Катерина невольно усмехнулась.
– Разве ты впервой ее видишь? – сказала она, принимаясь снова за свое дело. – Что это тебе вздумалось? она у нас вот уж никак пятый месяц.
– Нет, я так, тетушка Катерина, потому больше спросил, что в городе, как шел к вам, такую вот точно корову видел… точь-в-точь… оченно уж дешево отдавали. Только мне незачем! Я так говорю, к случаю; потому, когда человек семейный, ну, ему тогда все это требуется. Без коровы, знамо, никак нельзя; а мне зачем она? Другое дело, кабы… гм!.. то есть… гм!.. Может, господь благословит… тогда я все это… Я так, к примеру…

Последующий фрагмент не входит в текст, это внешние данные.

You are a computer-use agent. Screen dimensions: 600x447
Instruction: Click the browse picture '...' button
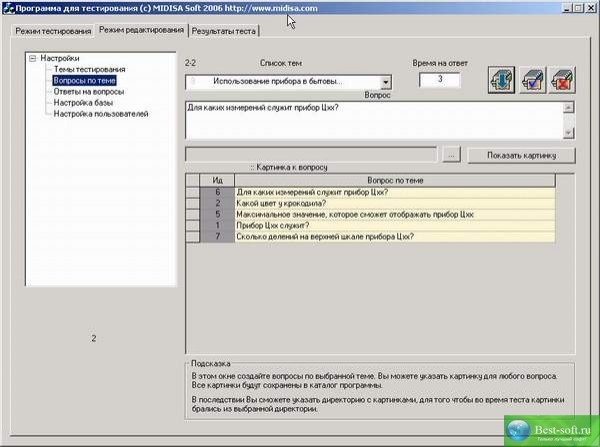[x=449, y=155]
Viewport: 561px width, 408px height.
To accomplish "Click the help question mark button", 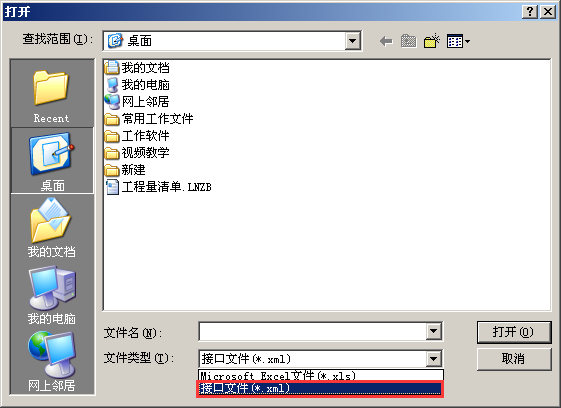I will coord(530,12).
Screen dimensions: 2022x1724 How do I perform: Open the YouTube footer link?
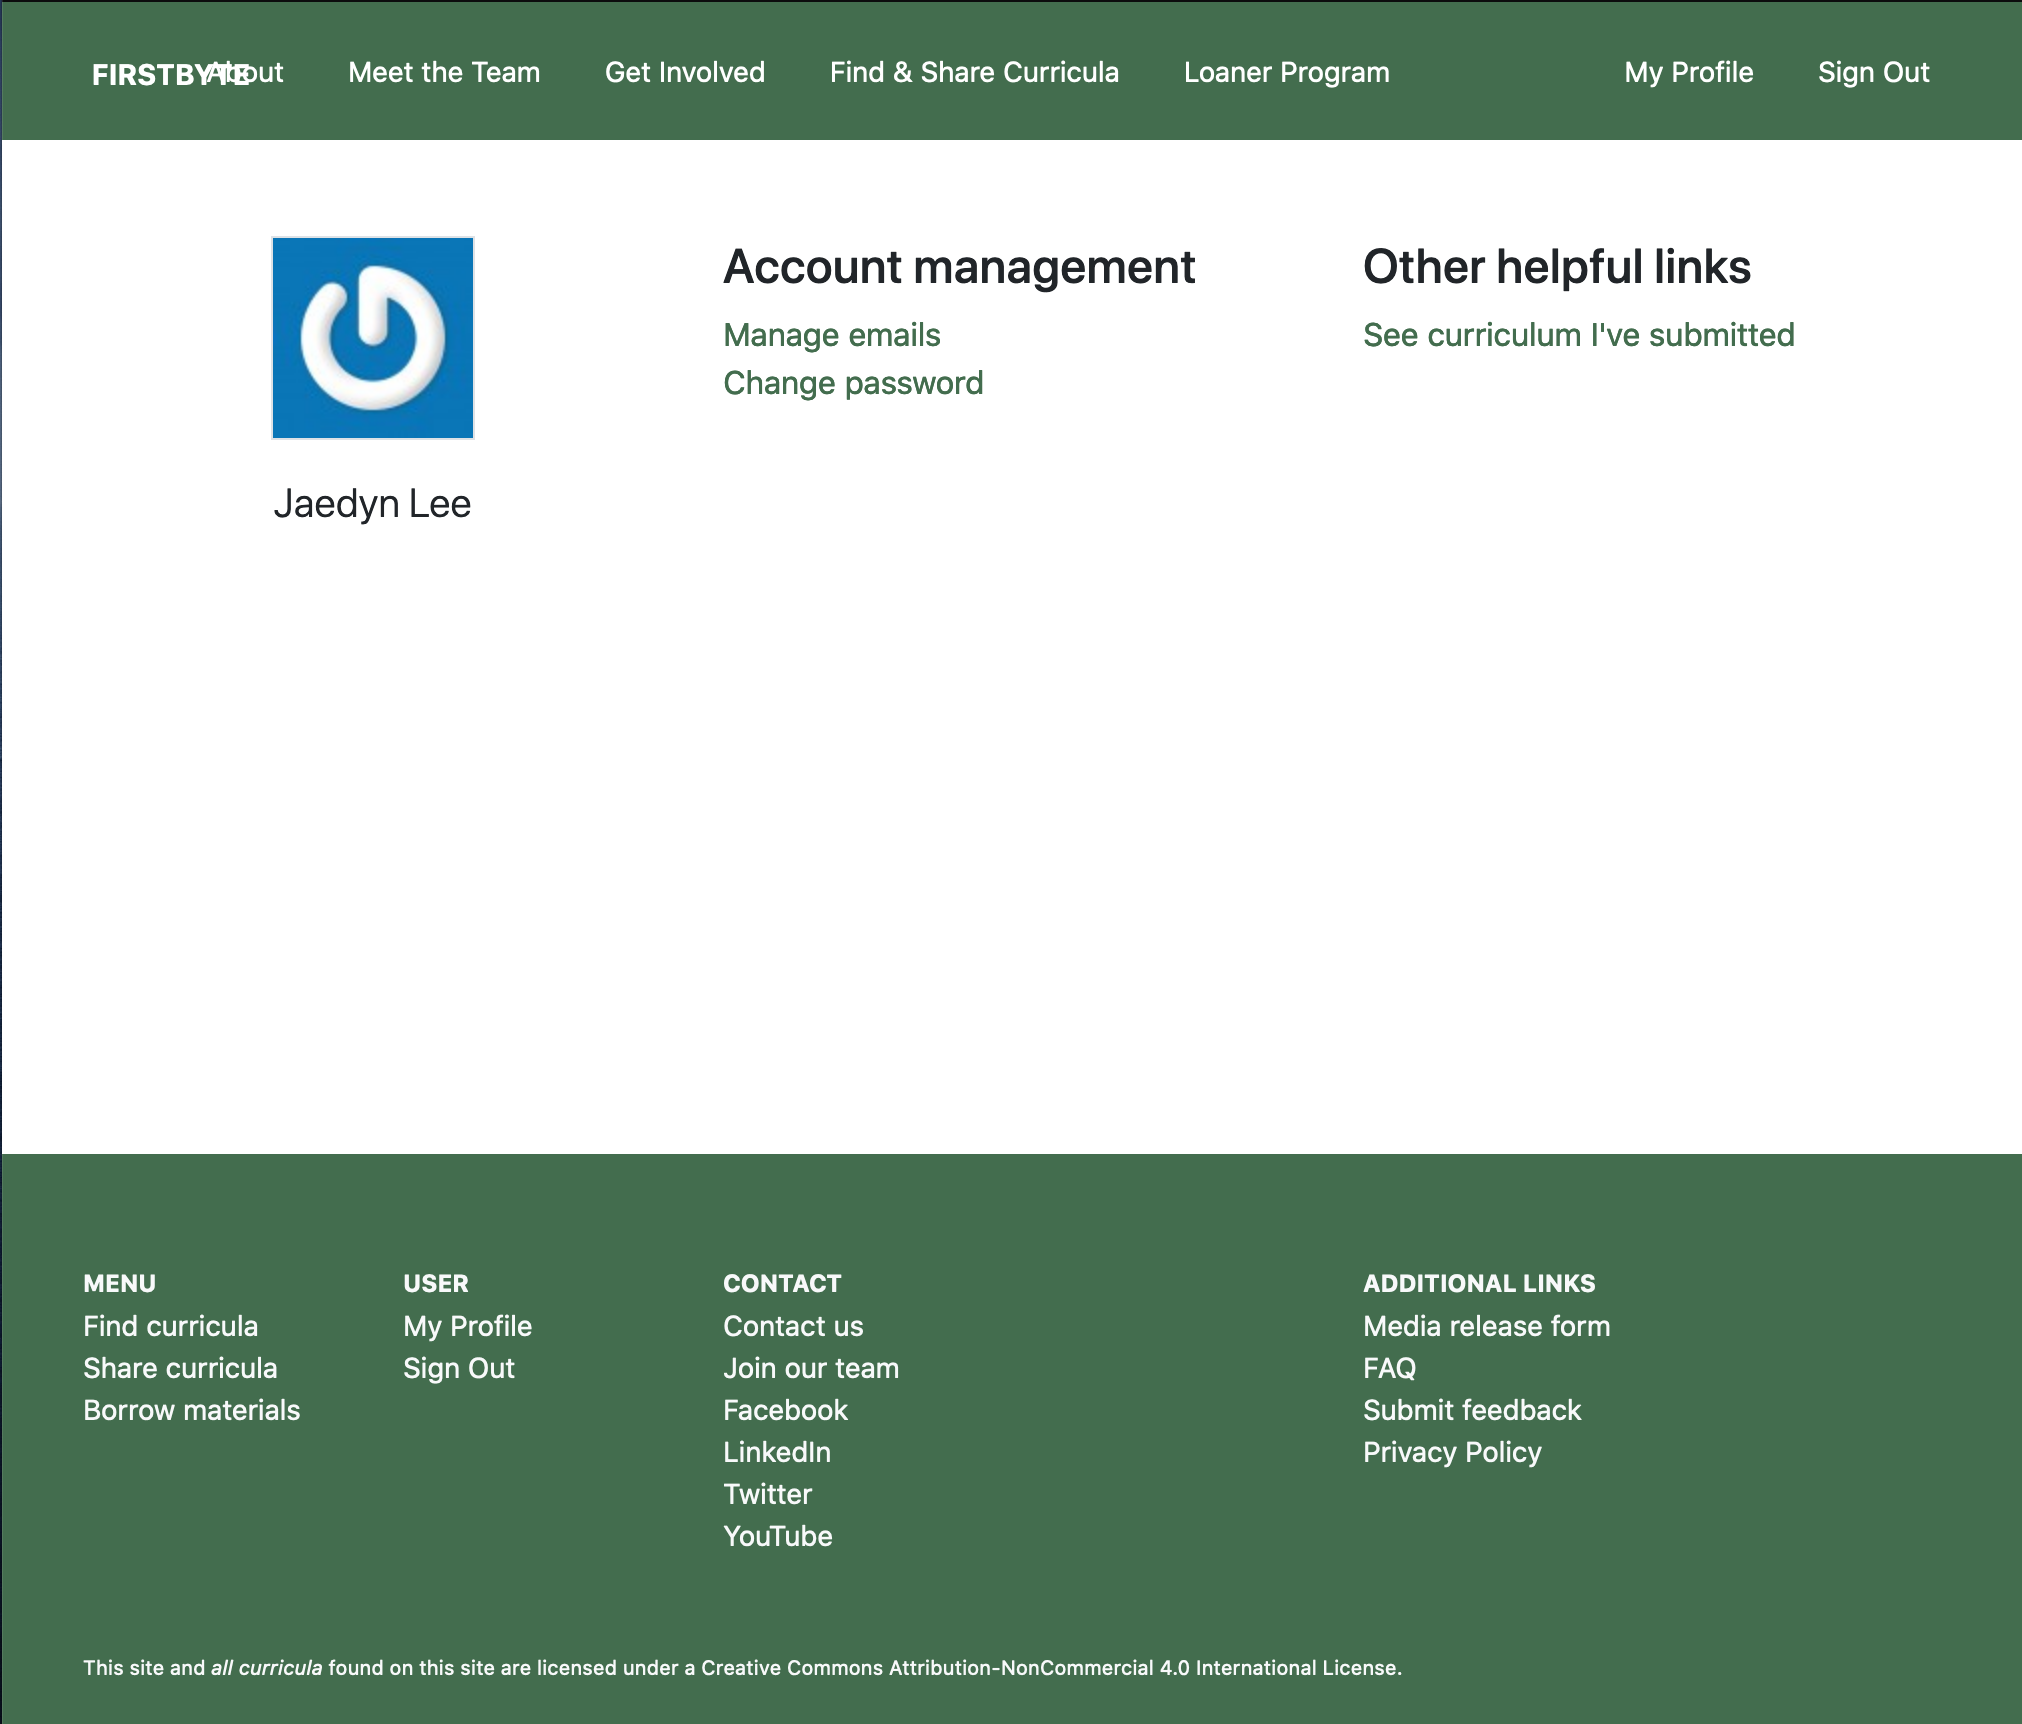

Иван снова сбился с толку; чтоб поправиться, он поспешил провести ладонью по лицу, на котором снова выступили капли пота; но это не помогло; он начал кашлять, прищуривал глаза, раскрывал их, опять кашлял, и опять-таки ничего из этого не вышло. Едва только язык его произносил первое слово из разговора, который так хорошо обдумал он дорогой, едва приходила ему мысль об этом разговоре, его кидало тотчас же в пот, он путался и сбивался с толку. Наконец он решился отложить до завтра объяснение с тетушкой Катериной. Вместе с этой решимостью почувствовал он вдруг необыкновенное облегчение: точно гиря свалилась с плеч; он заговорил с прежней развязностью и непринуждением; но беседа не могла долго продолжаться: голоса Маши и трех мальчуганов, возвращавшихся домой, раздавались уже в шагах во ста от мазанки. Иван пошел к ним навстречу – и по прошествии десяти минут все стояли подле колодца, не выключая Волчка, который, желая, вероятно, выразить Ивану свою радость, подпрыгивал ему чуть не к самому носу.
– Полно вам, полно! экие шалыганы, прости господи! – вымолвила Катерина, слегка похлопывая ребятишек, которые облепили плечи и спину Ивана, – прочь пошли! Маша, хошь бы ты заступилась… Шутка, ведь сорок верст нонче прошел… Прочь пошли, баловники!